Angle-dependent Hall resistivity and longitudinal resistivity of type-II superconductor

• Published in: Solid state communications Vol. 394; p. 115697
• Main Authors: Nguyen, Luu Huu, Vi, Tran Ky, Cuong, Nguyen Chinh, Tinh, Bui Duc
• Format: Journal Article
• Language: English
• Published: Elsevier Ltd 15.12.2024
• Subjects: Angle dependence of hall resistivity and longitudinal resistivity; Time-dependent Ginzburg–Landau theory in 3D model; Type-II superconductor; Angle dependence of hall resistivity and longitudinal resistivity; Time-dependent Ginzburg–Landau theory in 3D model; Type-II superconductor
• ISSN: 0038-1098
• DOI: 10.1016/j.ssc.2024.115697

We use time-dependent Ginzburg–Landau theory in a three-dimensional model, including thermal noise, to analyze angle-dependent Hall resistivity and longitudinal resistivity of type-II superconductor. The Hall resistivity and longitudinal resistivity are calculated as functions of temperature, magnetic field and the angle θ between the magnetic field and the ab-plane in the vortex-liquid regime. Our theoretical calculations within a self-consistent fluctuation approximation for MgB2 and HgBa2CaCu2O6 materials are in good agreements with the experimental findings for both below and above the critical temperature Tc.
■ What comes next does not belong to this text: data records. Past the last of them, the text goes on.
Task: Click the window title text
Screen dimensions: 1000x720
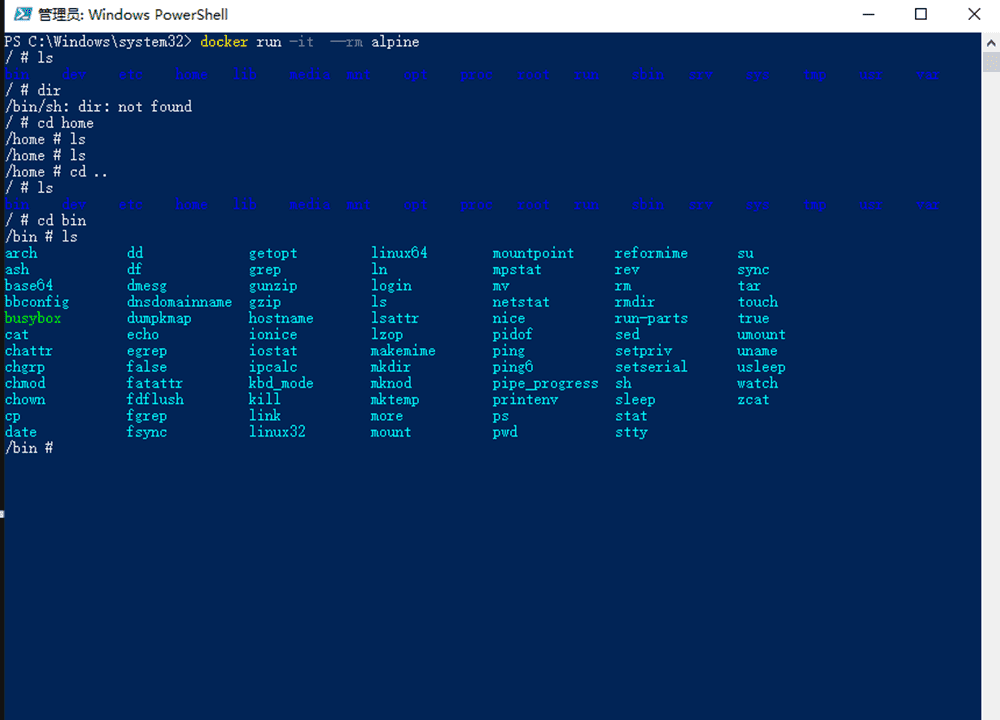Action: tap(133, 15)
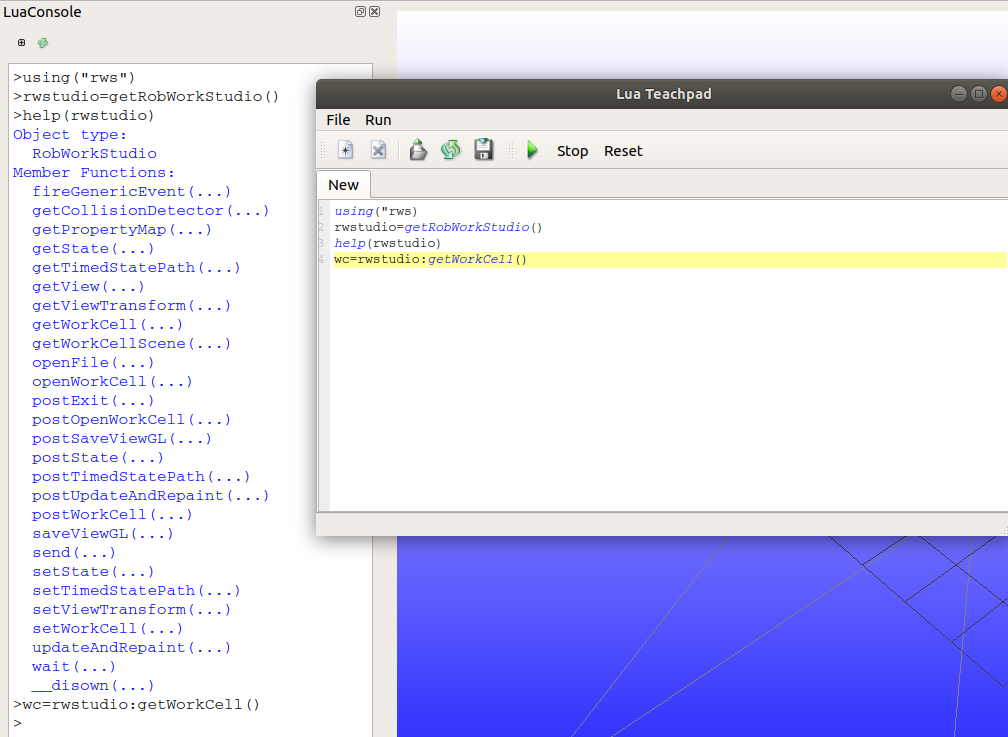Stop the running Lua script

[572, 151]
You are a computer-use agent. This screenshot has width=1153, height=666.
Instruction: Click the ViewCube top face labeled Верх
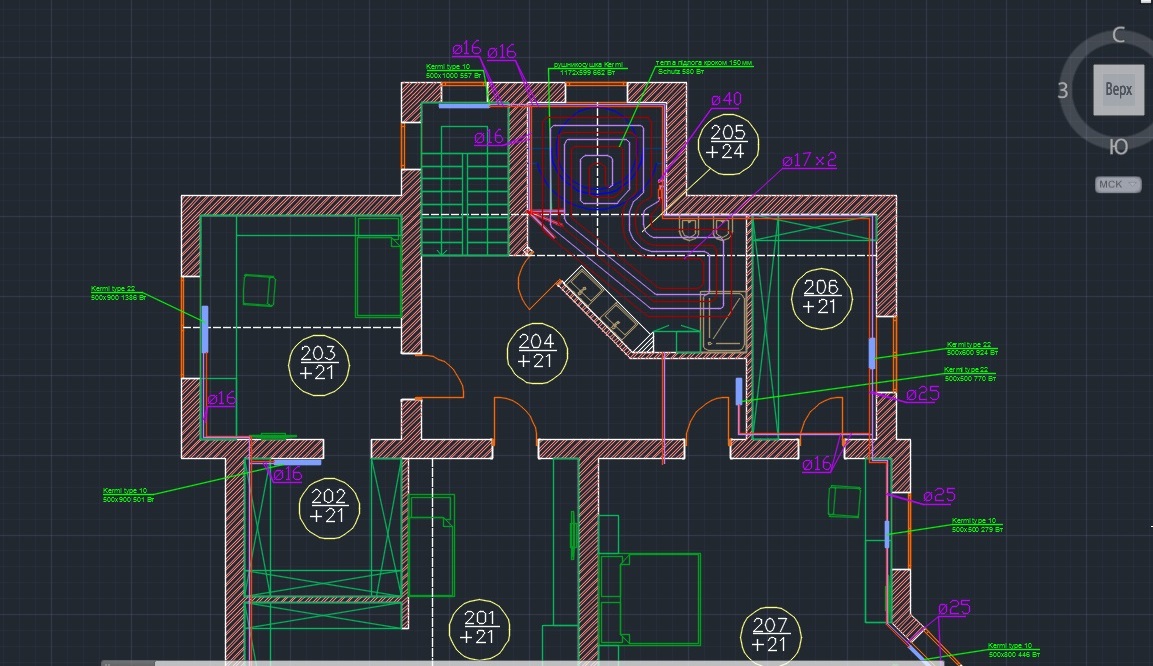click(1118, 90)
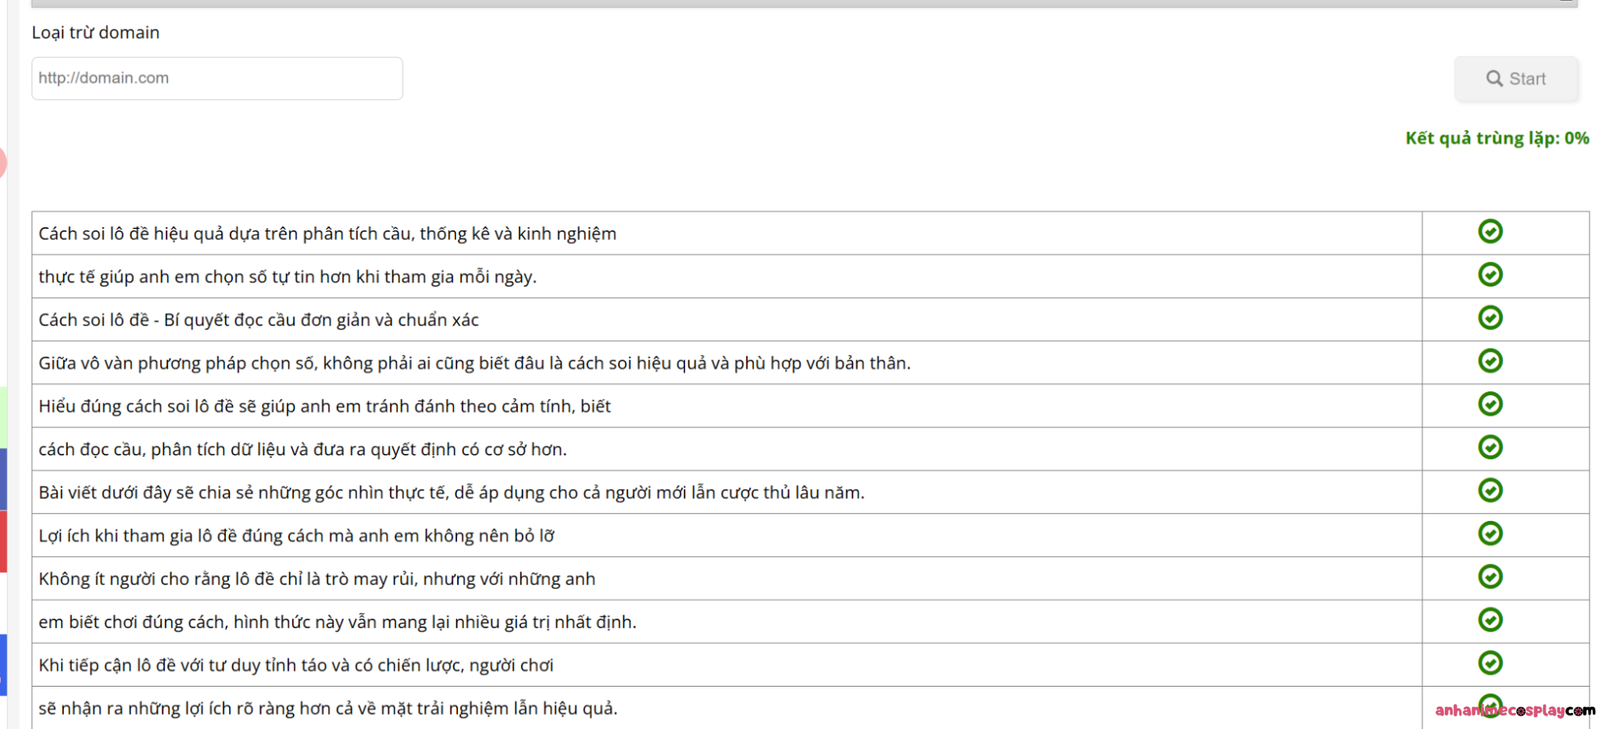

We observe that when the field angle decreases, the transition temperature increases and the magnitude of longitudinal resistivity decreases, which is qualitatively comparable to decrease of the perpendicular field component. However, when the magnetic field direction approaches the layer surface, it shows a clear different effect from that of a perpendicular field with the same normal component. •The TDGL model is used to study angle-dependent resistivity of type-II superconductor.•The theoretical calculation is compared with the experimental data of MgB2 and HgBa2CaCu2O6.•When the field angle decreases, the Tc increases and the magnitude of longitudinal resistivity decreases.•When the magnetic field direction approaches the layer surface, it shows a clear different effect.